Erst Amnesie, dann Amnestie

Osttimor/Indonesien Die Bartholomäus-Nacht vor der Unabhängigkeit des südostasiatischen Kleinstaates soll ungesühnt bleiben

In Osttimors Hauptstadt Dili wurde am 20. Mai auf die ganz große Feier verzichtet. Eigentlich hatte man diesen fünften Geburtstag des jüngsten Staates der Welt festlich begehen wollen, doch kurz nach der Vereidigung des neuen Präsidenten José Ramos-Horta - er war der Friedensnobelpreisträger des Jahres 1996 - drohten Straßenschlachten zwischen rivalisierenden Jugendbanden einen Festakt zu überschatten. Keine Überraschung, denn das Land ist politisch tief gespalten, wirtschaftlich bildet es das Schlusslicht in Südostasien, die überwiegend junge Bevölkerung plagen Arbeits- und Perspektivlosigkeit. Verstärkt wird die gärende Unruhe durch eine anhaltende Verhöhnung der vielen Opfer, die es zwischen 1999 und 2002 auf einem blutigen Weg in die Unabhängigkeit zu beklagen gab.

Trotz ihres wohlklingenden Namens betreibt die indonesisch-osttimorische Wahrheits- und Freundschaftskommission (TFC) ein wenig seriöses Geschäft - sie entsorgt jüngste Geschichte im Sinne der Täter. Es war am 9. März 2005, als der damalige Präsident Osttimors, Xanana Gusmão, und Indonesiens Staatschef, Susilo Bambang Yudhoyono, in Jakarta das Abkommen zur Gründung der TFC unterzeichneten. Danach sollte das Gremium paritätisch mit Personen aus beiden Ländern besetzt sein, auf der indonesischen Insel Bali tagen und jene Geschehnisse untersuchen, die im Sommer 1999 zu Mord, Terror und Brandstiftung in Osttimor führten.

Seinerzeit hatte sich die Mehrheit der Bevölkerung Osttimors zunächst in einem Referendum für das Ende der indonesischen Okkupation und die staatliche Souveränität entschieden. Daraufhin schändeten pro-indonesische Milizen mit Duldung ranghoher Militärs in Jakarta das kleine Land durch einen Amoklauf sondergleichen. Etwa 1.500 Menschen wurden massakriert, Tausende verletzt, Zehntausende zeitweilig ins benachbarte Westtimor vertrieben.

+++++

▶ _Die Aufgabe_
Ersetze im Text über Osttimor „Referendum“ durch „Volksentscheid“ und gib dabei den Abschnitt von „Seinerzeit hatte sich“ bis einschließlich „benachbarte Westtimor vertrieben.“ wieder.

▶ _Rohdaten_

+++++

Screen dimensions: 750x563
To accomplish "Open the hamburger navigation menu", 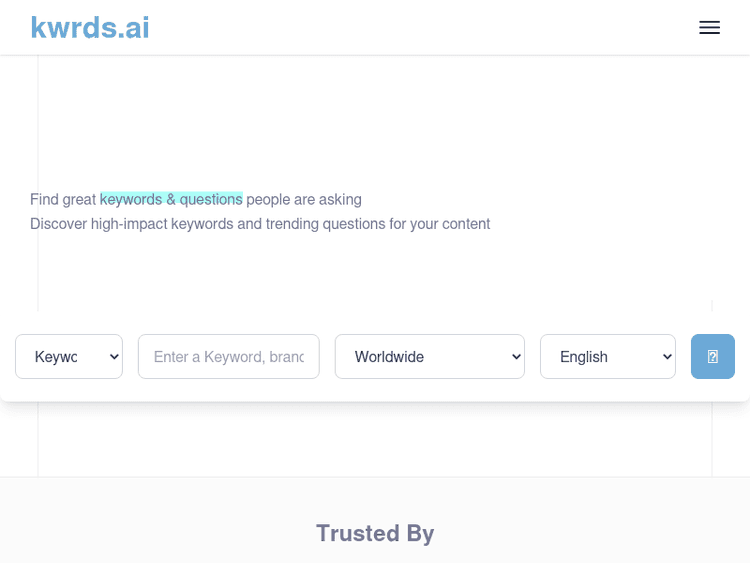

+++++

▶ _Ergebnis der Übung_
Seinerzeit hatte sich die Mehrheit der Bevölkerung Osttimors zunächst in einem Volksentscheid für das Ende der indonesischen Okkupation und die staatliche Souveränität entschieden. Daraufhin schändeten pro-indonesische Milizen mit Duldung ranghoher Militärs in Jakarta das kleine Land durch einen Amoklauf sondergleichen. Etwa 1.500 Menschen wurden massakriert, Tausende verletzt, Zehntausende zeitweilig ins benachbarte Westtimor vertrieben.